После этого спора, в котором я ощутил себя полностью разбитым, я и обратился к «Трем разговорам» Соловьева. Проблема, поднятая в них сто лет назад, не стала менее содержательной. Наоборот. С первой четверти XX века влияние восточной духовности на европейскую культуру заметно увеличилось и затем до нашего времени пережило несколько приливов и отливов. Последний мощный прилив был в пятидесятых — шестидесятых годах в Европе и Америке; в конце семидесятых — начале восьмидесятых он докатился и до нас. С 1989 года наблюдается явная эрозия противостоящих ему культурных заслонов и опор европеизма в нашей стране. А в 1992 году произойдут вообще удивительные вещи: отечественная культура разворачивается лицом к Азии. Все чаще можно услышать разговоры о евразийской или просто азиатской природе России. Все большее число отечественных политиков, не только националистических, но и демократических, называют себя евразийцами и предлагают России военный и экономический альянс с дальневосточными соседями. А некоторые втайне или открыто мечтают о военном союзе Китая и Японии, направленном против атлантических держав. То есть как раз о том, что Владимир Соловьев расценивал как страшную опасность для самой России. Этих людей, однако, можно понять: исторический рок оторвал Россию от ее европейских окраин и укрепил ее срединное, то есть евро-азиатское положение на континенте, что, соответственно, не может в будущем не повлиять на ее геополитическую ориентацию.

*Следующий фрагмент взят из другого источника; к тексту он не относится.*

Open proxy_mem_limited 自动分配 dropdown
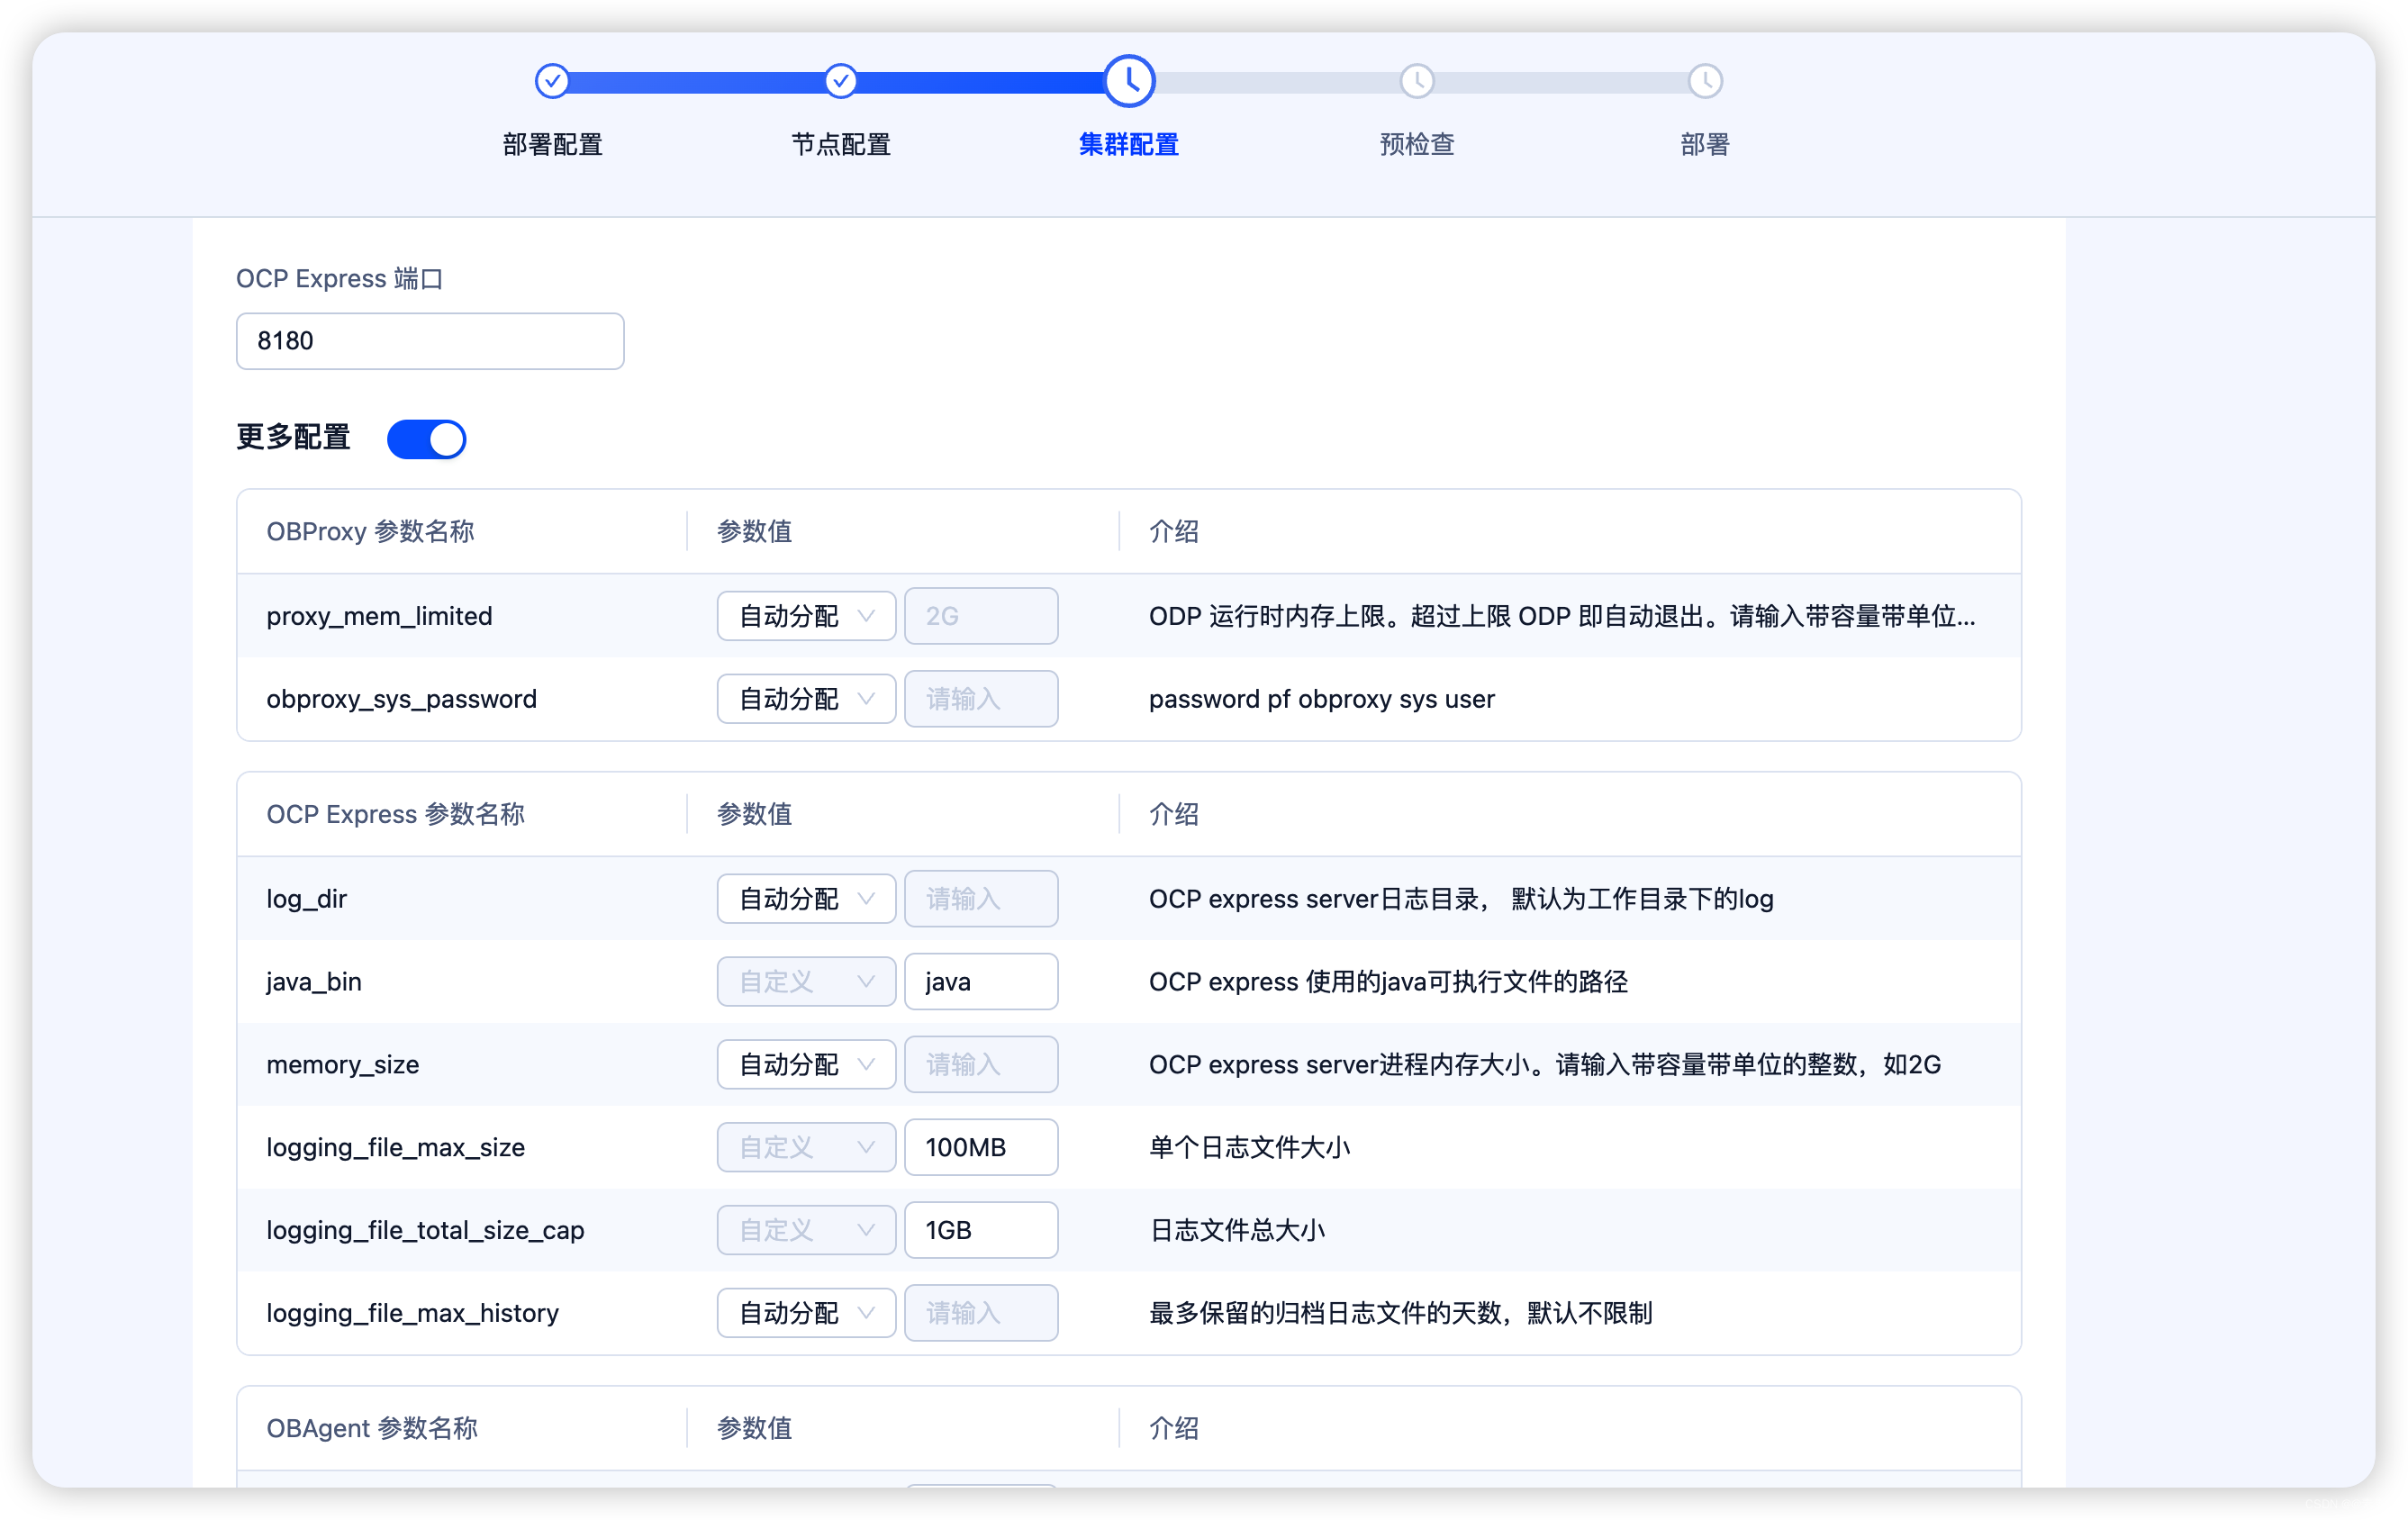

Сосуществование русских, якутов, башкир, чеченцев, чукчей в одном, притом уже не советском (то есть формально интернациональном), а российском государстве — болезненный вопрос для отечественной интеллигенции, традиционно рассматривавшей Россию в европейской перспективе. Однако необходимость решения этого вопроса диктуется просто-напросто чувством самосохранения. Это чувство и приводит российских интеллигентов к выбору идеологии евразийства. Поэтому этот процесс — естественный, что тем не менее не обязывает нас закрывать глаза на его отрицательные и разрушительные для отечественной культуры последствия.

***

1989 год кончался. Завершалось последнее десятилетие советского строя. За восьмидесятые годы ушли из жизни наиболее значительные представители советской культуры, те, кто пытался по-своему понять и осмыслить советский строй как явление отечественной и мировой истории, не соглашаясь оценить его лишь как роковую случайность. Перестройка лишь подчеркнула полную исчерпанность жизненных потенций не только власти, но и противостоящей ей интеллигенции. До 1989 года интеллигенции, прежде всего шестидесятнической, хватило только на то, чтобы вспомнить старые надежды и обиды.

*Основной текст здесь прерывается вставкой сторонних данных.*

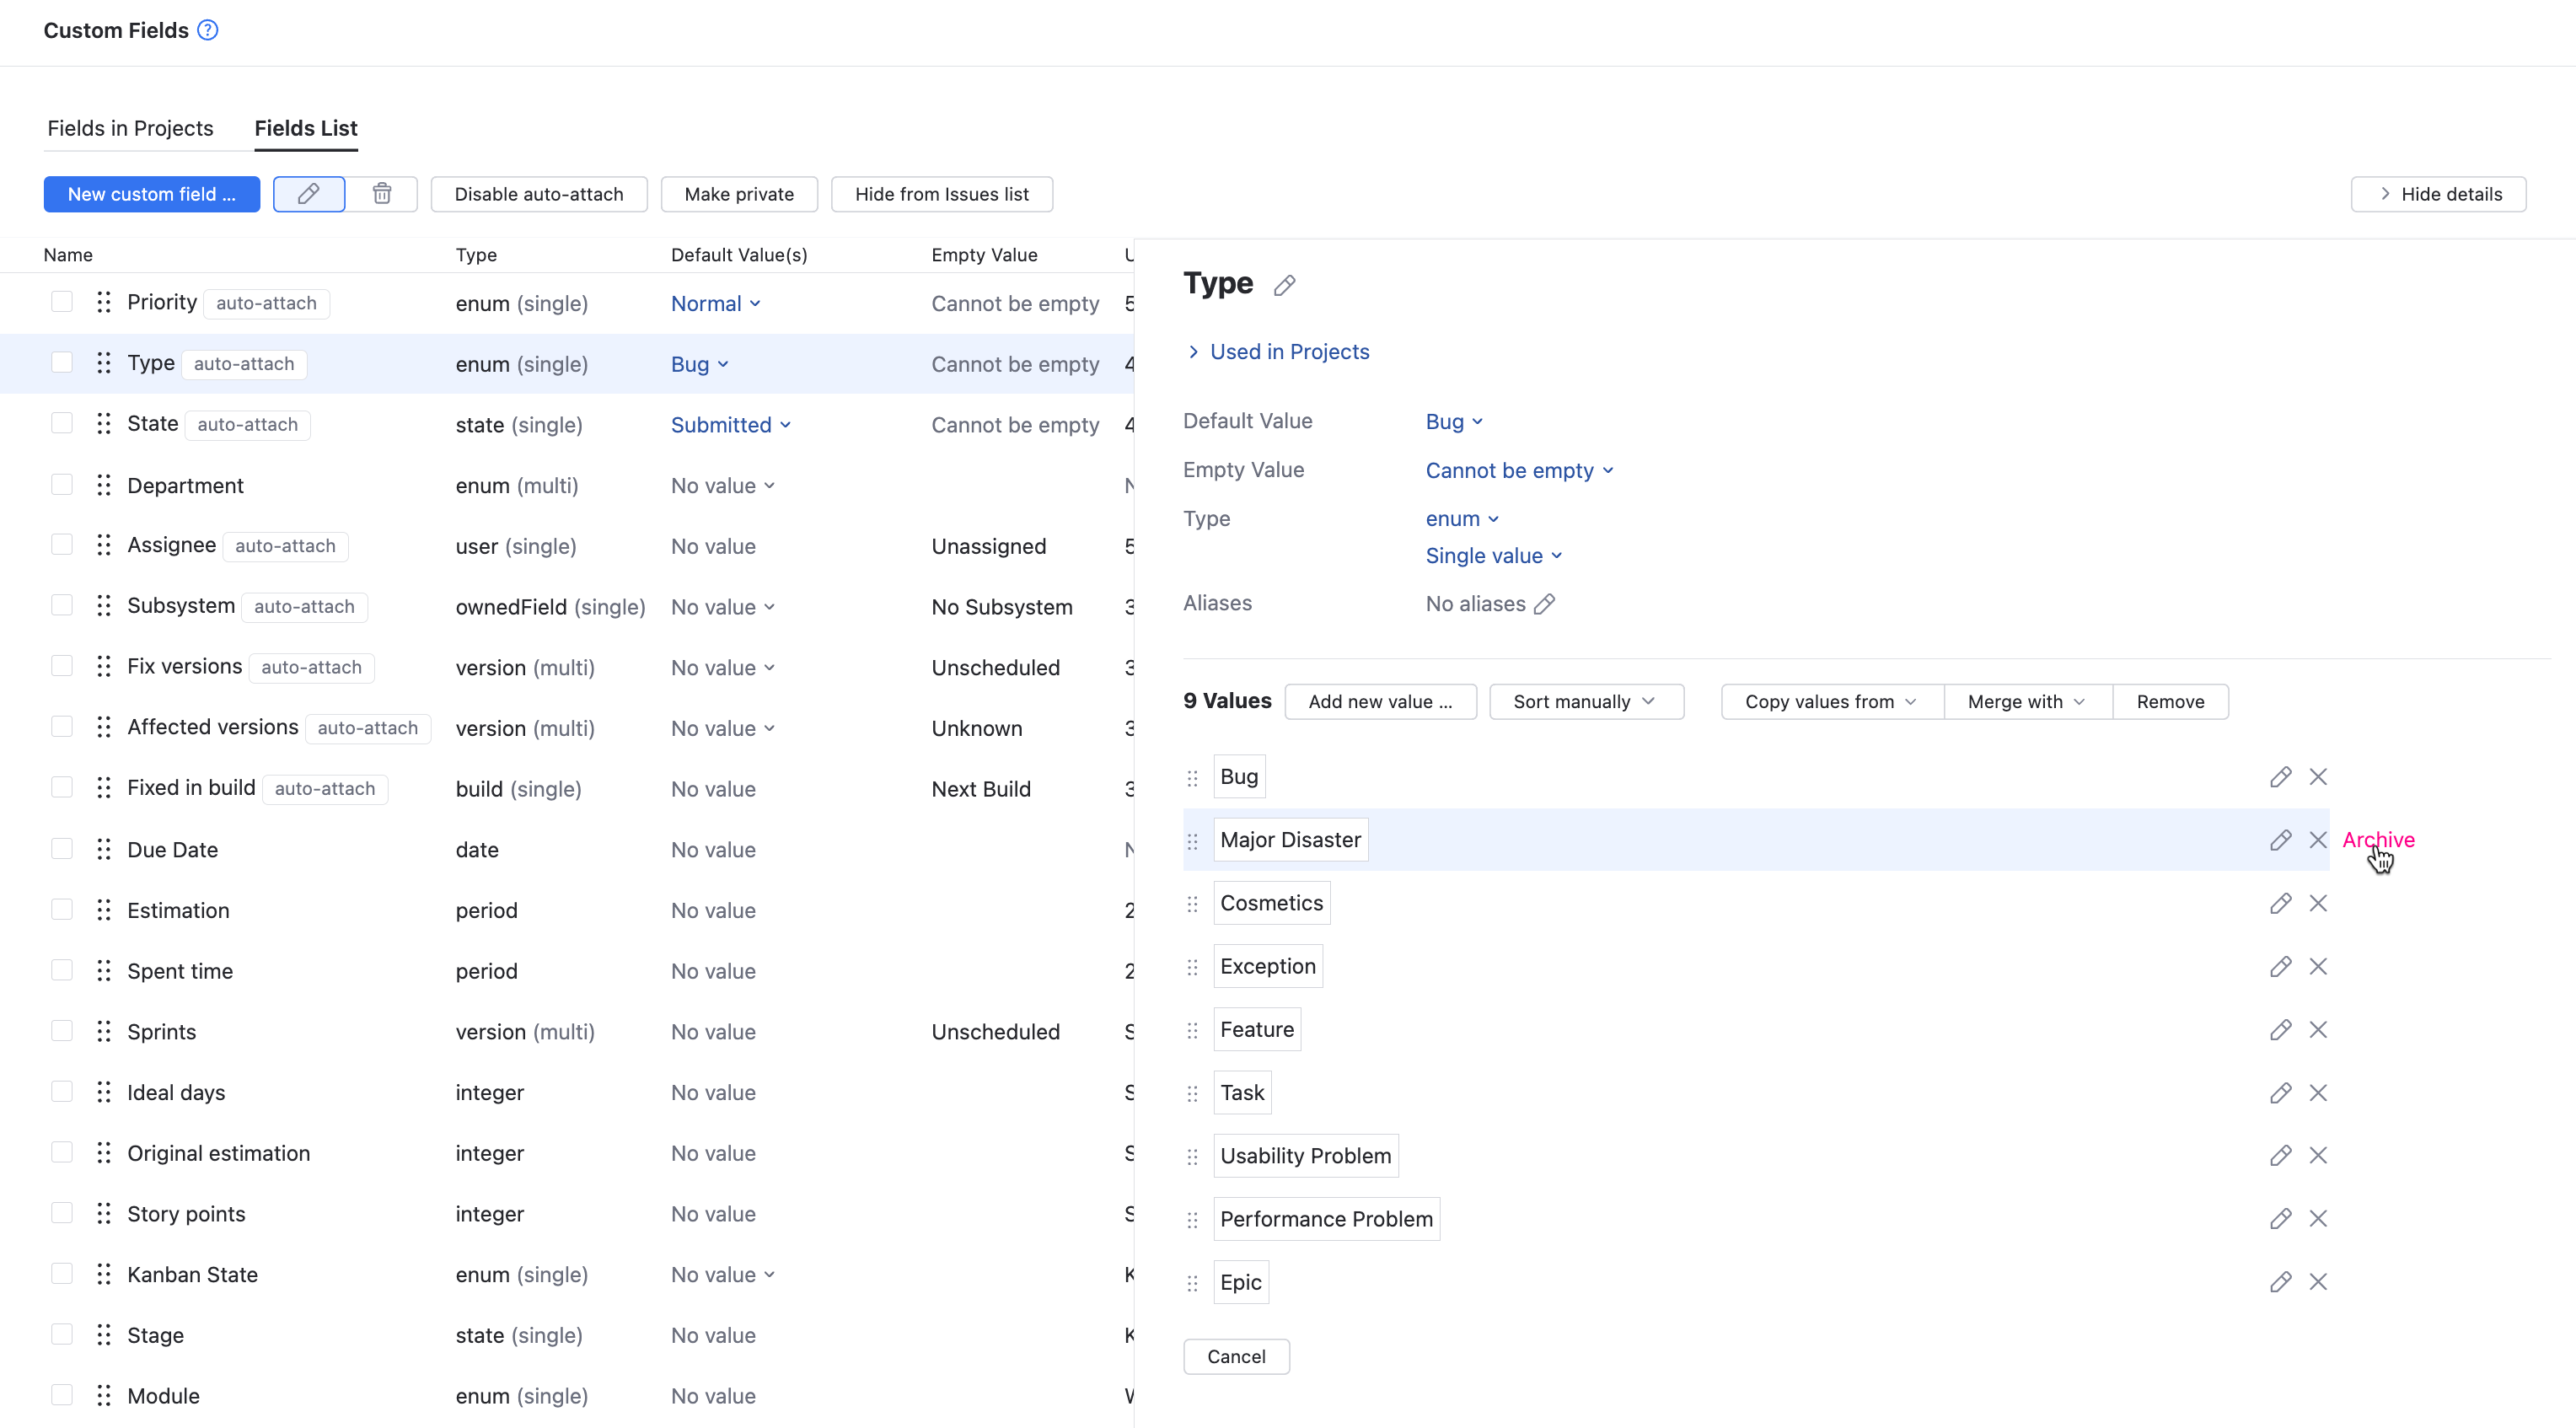Image resolution: width=2576 pixels, height=1428 pixels.
Task: Edit the Type field name via pencil icon
Action: (x=1285, y=284)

После 1989 года неожиданно повеяло весною — рождалось будущее, пусть беспокойное и страшное, но, по крайней мере, не казенно-либеральное.

1989 был лебединой песней советского строя. Затем возникает то, что и должно было возникнуть. Провинциализм, посеянный семидесятыми годами, взращенная российской интеллигенцией антипатия к официозу, к империи дала свои плоды. Духовные наследники Бродского и Ерофеева постепенно вытеснили московских либералов с политической сцены. «Затонувшая эпоха» (выражение Глеба Павловского) семидесятых вдруг всплыла, похоронив ренессанс шестидесятых.

Эпоха заканчивалась. Советская цивилизация, великое детище XX века, уходила в Лету, и перед Россией вновь вставал прежний «проклятый» вопрос XIX столетия: кто она, Азия или Европа? Только уже в новой формулировке: как, не отрекаясь от европейской культуры, жить в мирном соседстве с огромным Азиатским континентом?

В конце жизни Владимир Соловьев надеялся лишь на силу оружия и на крепость империи. Вера в духовные силы России его покинула. Однако сегодня мы можем рассчитывать только на них.

* * *

[1] Увы, я ошибался. Как оказалось, документальный фильм Николая Чирука был снят еще в 1988 и потому никакого отношения к событиям в Пекине он иметь не мог. (Прим. 2009 г.).